Title :
Author Identification in Albanian Language
Author :
Paci, Hakik ; Kajo, Elinda ; Trandafili, Evis ; Tafa, Igli ; Salillari, Denisa
Author_Institution :
Inf. Eng. Dept., Polytech. Univ. of Tirana, Tirana, Albania
Abstract :
The identification of authorship has been for a long time the focus of many researchers. A lot of work has been done mostly referring to the English language. There is a gap for the Albanian language in this field of study because of its big differences with other languages according to its difficult syntactic structure. This was our motivation on trying to adapt the algorithm of identifying the authorship of Albanian books. Our previous work concerned the adoption of Dmitri Khmelev algorithm for identifying the authorship of Albanian texts.
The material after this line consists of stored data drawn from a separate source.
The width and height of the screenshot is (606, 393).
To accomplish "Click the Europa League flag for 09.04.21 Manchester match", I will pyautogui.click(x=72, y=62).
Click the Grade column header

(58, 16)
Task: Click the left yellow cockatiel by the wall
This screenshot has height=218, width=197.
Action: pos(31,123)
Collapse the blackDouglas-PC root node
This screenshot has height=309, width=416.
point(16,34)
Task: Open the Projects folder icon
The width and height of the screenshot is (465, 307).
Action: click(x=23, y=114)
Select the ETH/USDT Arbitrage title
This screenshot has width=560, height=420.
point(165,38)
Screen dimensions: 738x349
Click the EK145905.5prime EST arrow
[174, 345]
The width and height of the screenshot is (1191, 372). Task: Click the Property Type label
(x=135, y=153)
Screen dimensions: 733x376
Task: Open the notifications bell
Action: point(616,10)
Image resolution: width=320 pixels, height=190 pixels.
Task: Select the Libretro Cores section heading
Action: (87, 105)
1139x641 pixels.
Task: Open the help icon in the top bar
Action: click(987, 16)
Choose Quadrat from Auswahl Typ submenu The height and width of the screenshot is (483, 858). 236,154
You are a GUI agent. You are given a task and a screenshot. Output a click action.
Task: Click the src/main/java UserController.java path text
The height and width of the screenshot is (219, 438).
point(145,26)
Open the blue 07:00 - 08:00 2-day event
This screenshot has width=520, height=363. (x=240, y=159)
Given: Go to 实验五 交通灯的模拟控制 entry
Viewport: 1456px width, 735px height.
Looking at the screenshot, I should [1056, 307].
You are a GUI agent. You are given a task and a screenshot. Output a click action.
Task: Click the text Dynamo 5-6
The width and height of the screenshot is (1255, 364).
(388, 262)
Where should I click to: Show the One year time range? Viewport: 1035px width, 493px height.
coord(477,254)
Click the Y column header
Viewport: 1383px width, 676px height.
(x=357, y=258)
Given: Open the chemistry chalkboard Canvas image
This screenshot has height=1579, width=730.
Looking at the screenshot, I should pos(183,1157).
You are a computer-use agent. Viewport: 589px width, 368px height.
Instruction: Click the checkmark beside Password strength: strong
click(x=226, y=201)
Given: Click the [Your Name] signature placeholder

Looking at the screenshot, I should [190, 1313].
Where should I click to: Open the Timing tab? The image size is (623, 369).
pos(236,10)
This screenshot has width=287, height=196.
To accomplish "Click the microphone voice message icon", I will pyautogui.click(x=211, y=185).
In this paper we improved the algorithm by taking into account the syntactic structure of Albanian sentences and adding specific linguistic elements to the problem. The results that we obtained by the same set of books were better than the results taken by the basic models of Dmitri Khmelev algorithms.
Keywords :
natural language processing; text analysis; Albanian books; Albanian language; Albanian texts; Dmitri Khmelev algorithm; English language; author identification; linguistic elements; syntactic structure; DNA; Databases; Dictionaries; Frequency measurement; Markov processes; Pragmatics; Syntactics; Author identification; Dmitri Khmelev algorithms; syntactic structure;
Conference_Titel :
Network-Based Information Systems (NBiS), 2011 14th International Conference on
Conference_Location :
Tirana
Print_ISBN :
978-1-4577-0789-6
Electronic_ISBN :
2157-0418
DOI :
10.1109/NBiS.2011.71